The Johns Hopkins University Applied Physics Laboratory (JHU/APL), 11100 Johns Hopkins Road, Laurel, MD 20723, USA.
J Am Med Inform Assoc. 2009 Nov-Dec;16(6):855-63. doi: 10.1197/jamia.M2647. Epub 2009 Aug 28.
This study introduces new information fusion algorithms to enhance disease surveillance systems with Bayesian decision support capabilities. A detection system was built and tested using chief complaints from emergency department visits, International Classification of Diseases Revision 9 (ICD-9) codes from records of outpatient visits to civilian and military facilities, and influenza surveillance data from health departments in the National Capital Region (NCR). Data anomalies were identified and distribution of time offsets between events in the multiple data streams were established. The Bayesian Network was built to fuse data from multiple sources and identify influenza-like epidemiologically relevant events. Results showed increased specificity compared with the alerts generated by temporal anomaly detection algorithms currently deployed by NCR health departments.
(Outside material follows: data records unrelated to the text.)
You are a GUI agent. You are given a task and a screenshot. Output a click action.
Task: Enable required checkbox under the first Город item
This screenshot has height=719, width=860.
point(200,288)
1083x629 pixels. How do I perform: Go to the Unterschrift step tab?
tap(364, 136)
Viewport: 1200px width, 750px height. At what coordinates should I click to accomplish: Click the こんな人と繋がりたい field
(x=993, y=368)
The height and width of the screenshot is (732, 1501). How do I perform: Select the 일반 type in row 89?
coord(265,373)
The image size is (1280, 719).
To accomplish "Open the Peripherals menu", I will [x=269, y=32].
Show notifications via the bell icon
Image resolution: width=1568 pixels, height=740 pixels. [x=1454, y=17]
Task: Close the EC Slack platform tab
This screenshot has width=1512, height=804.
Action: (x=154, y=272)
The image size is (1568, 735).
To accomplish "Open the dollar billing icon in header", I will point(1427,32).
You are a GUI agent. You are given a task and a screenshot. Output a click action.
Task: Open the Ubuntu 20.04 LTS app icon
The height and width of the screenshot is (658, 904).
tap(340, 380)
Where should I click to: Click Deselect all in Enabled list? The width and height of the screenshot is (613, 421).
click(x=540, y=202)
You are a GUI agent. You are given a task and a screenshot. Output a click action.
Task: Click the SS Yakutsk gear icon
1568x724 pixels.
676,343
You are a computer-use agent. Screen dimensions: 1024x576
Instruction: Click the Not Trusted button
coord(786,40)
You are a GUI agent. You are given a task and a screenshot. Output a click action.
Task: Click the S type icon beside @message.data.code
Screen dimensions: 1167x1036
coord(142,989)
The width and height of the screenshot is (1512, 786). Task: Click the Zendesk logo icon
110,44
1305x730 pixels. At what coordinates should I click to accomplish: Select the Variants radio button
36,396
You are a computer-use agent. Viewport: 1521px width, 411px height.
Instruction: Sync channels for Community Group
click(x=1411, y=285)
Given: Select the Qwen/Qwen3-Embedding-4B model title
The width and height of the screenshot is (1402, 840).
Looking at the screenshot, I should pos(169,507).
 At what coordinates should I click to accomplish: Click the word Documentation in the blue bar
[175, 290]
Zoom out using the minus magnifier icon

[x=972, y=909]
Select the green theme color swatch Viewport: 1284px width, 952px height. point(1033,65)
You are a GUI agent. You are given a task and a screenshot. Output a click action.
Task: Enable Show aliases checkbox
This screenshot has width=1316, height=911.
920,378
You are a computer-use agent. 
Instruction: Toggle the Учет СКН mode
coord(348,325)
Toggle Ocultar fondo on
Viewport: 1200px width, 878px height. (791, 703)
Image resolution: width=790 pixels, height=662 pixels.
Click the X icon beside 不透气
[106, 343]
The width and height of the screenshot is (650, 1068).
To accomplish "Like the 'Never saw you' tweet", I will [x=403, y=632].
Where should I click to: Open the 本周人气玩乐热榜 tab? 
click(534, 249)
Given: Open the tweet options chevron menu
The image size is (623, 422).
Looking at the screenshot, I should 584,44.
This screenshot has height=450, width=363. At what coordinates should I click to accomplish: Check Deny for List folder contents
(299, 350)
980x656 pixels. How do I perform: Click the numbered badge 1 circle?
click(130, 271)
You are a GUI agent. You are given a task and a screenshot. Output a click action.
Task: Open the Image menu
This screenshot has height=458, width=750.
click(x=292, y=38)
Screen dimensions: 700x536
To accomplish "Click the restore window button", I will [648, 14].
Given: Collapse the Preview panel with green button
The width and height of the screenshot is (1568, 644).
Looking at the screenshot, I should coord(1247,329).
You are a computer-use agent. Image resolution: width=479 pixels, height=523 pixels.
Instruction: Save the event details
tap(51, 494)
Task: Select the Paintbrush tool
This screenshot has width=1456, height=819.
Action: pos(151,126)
Further research should be done to investigate correlations between data sources for efficient fusion of the collected data.
本研究引入了新的信息融合算法,以增强具有贝叶斯决策支持功能的疾病监测系统。该研究构建并测试了一个检测系统,该系统使用来自急诊就诊的主要抱怨、来自平民和军事设施的门诊就诊记录的国际疾病分类第 9 版(ICD-9)代码以及国家首都地区(NCR)卫生部门的流感监测数据。识别出数据异常,并建立了多个数据流中事件之间的时间偏移分布。建立贝叶斯网络以融合来自多个来源的数据,并识别流感样具有流行病学相关性的事件。结果表明,与 NCR 卫生部门当前部署的时间异常检测算法生成的警报相比,特异性有所提高。应进一步研究以调查数据源之间的相关性,以有效融合所收集的数据。